BIG DATA — A Problem with Business And how to handle it!!!

Nikhil S Wani
6 min readMar 22, 2021

--

Today, It’s a world of Automation. We are moving towards an Agile world. But as we go forward, we met lots of problems comes in this world. From these problems, one of the major problems in today’s world is Big Data.

What is Big Data?

Big data is a collection of large datasets that cannot be processed using traditional computing techniques. It is not a single technique or a tool, rather it has become a complete subject, which involves various tools, techniques, and frameworks.

What Comes Under Big Data?

Big data involves the data produced by different devices and applications. Given below are some of the fields that come under the umbrella of Big Data.

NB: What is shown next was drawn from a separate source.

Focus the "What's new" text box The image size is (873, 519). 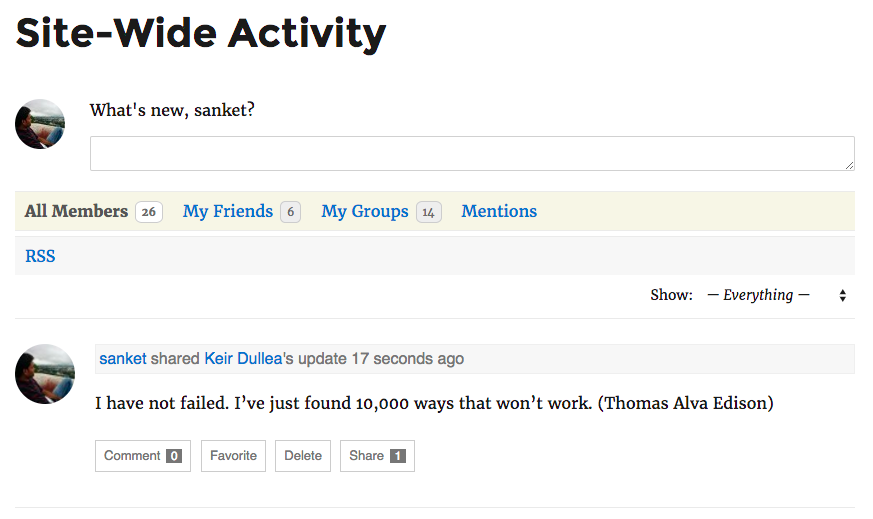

  • Black Box Data − It is a component of helicopters, airplanes, and jets, etc. It captures the voices of the flight crew, recordings of microphones and earphones, and the performance information of the aircraft.
  • Social Media Data − Social media such as Facebook and Twitter hold information and the views posted by millions of people across the globe.
  • Stock Exchange Data − The stock exchange data holds information about the ‘buy’ and ‘sell’ decisions made on a share of different companies made by the customers.
  • Power Grid Data − The power grid data holds information consumed by a particular node with respect to a base station.
  • Transport Data − Transport data includes model, capacity, distance, and availability of a vehicle.
  • Search Engine Data − Search engines retrieve lots of data from different databases.

Benefits of Big Data

  • Using the information kept in social network like Facebook, the marketing agencies are learning about the response for their campaigns, promotions, and other advertising mediums.
  • Using the information in social media like preferences and product perception of their consumers, product companies and retail organizations are planning their production.
  • Using the data regarding the previous medical history of patients, hospitals are providing better and quick service.

Did you know???

Top companies in the world running mainly because of his huge data. If I talk about Google, Facebook, Amazon, or any other. These companies mainly doing well because of his great management of big data.

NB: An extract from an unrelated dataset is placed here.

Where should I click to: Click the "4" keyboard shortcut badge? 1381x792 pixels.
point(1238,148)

If I talk about today’s so there is more than 500 TB data comes every day in the company server. So What do you think? How these companies can manage this??? So After lots of research, we create a solution for the management of big data. There are mainly two approaches we can use to manage this.

Traditional Approach

In this approach, an enterprise will have a computer to store and process big data. For storage purposes, the programmers will take the help of their choice of database vendors such as Oracle, IBM, etc. In this approach, the user interacts with the application, which in turn handles the part of data storage and analysis.

Limitation

  • This approach works fine with those applications that process less voluminous data that can be accommodated by standard database servers, or up to the limit of the processor that is processing the data. But when it comes to dealing with huge amounts of scalable data, it is a hectic task to process such data through a single database bottleneck.
  • From this approach, you can store lots of data but you may suffer in terms of performance. As we store data more and more. you see there is low I/O speed of the disk. Even if you have the fastest SSD’s are also available.

What to do? How to overcome these issues?

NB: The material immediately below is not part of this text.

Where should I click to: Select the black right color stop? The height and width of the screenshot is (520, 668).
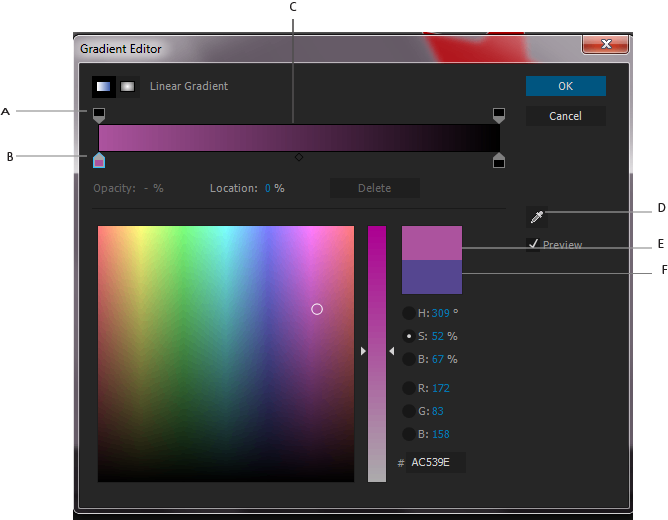pyautogui.click(x=499, y=160)
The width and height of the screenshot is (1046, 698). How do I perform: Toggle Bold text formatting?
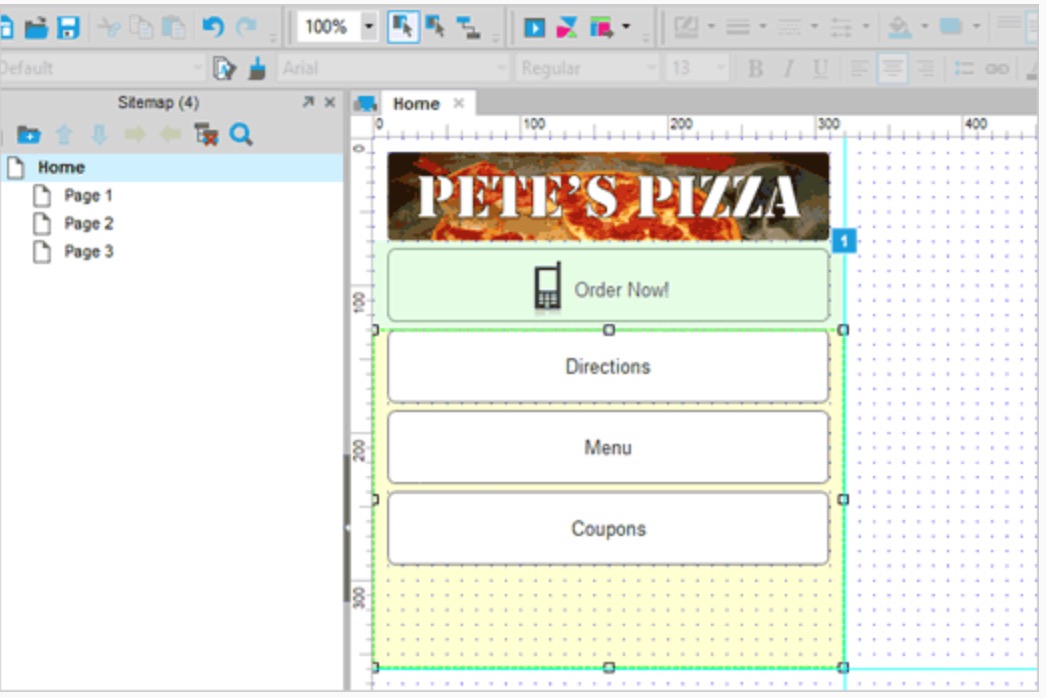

Google solved this problem by using an algorithm called MapReduce. This algorithm divides the task into small parts and assigns them to many computers, and collects the results from them which when integrated, form the result dataset.

Hadoop

Using the solution provided by Google, Doug Cutting and his team developed an Open Source Project called HADOOP.

Hadoop runs applications using the MapReduce algorithm, where the data is processed in parallel with others. In short, Hadoop is used to develop applications that could perform complete statistical analysis of huge amounts of data.

Hadoop runs applications using the MapReduce algorithm, where the data is processed in parallel with others. In short, Hadoop is used to develop applications that could perform complete statistical analysis of huge amounts of data.

Hadoop Architecture

At its core, Hadoop has two major layers namely −

  • Processing/Computation layer (MapReduce), and
  • Storage layer (Hadoop Distributed File System).

How Does Hadoop Work?

It is quite expensive to build bigger servers with heavy configurations that handle large scale processing, but as an alternative, you can tie together many commodity computers with single-CPU, as a single functional distributed system and practically, the clustered machines can read the dataset in parallel and provide much higher throughput. Moreover, it is cheaper than one high-end server. So this is the first motivational factor behind using Hadoop that it runs across clustered and low-cost machines.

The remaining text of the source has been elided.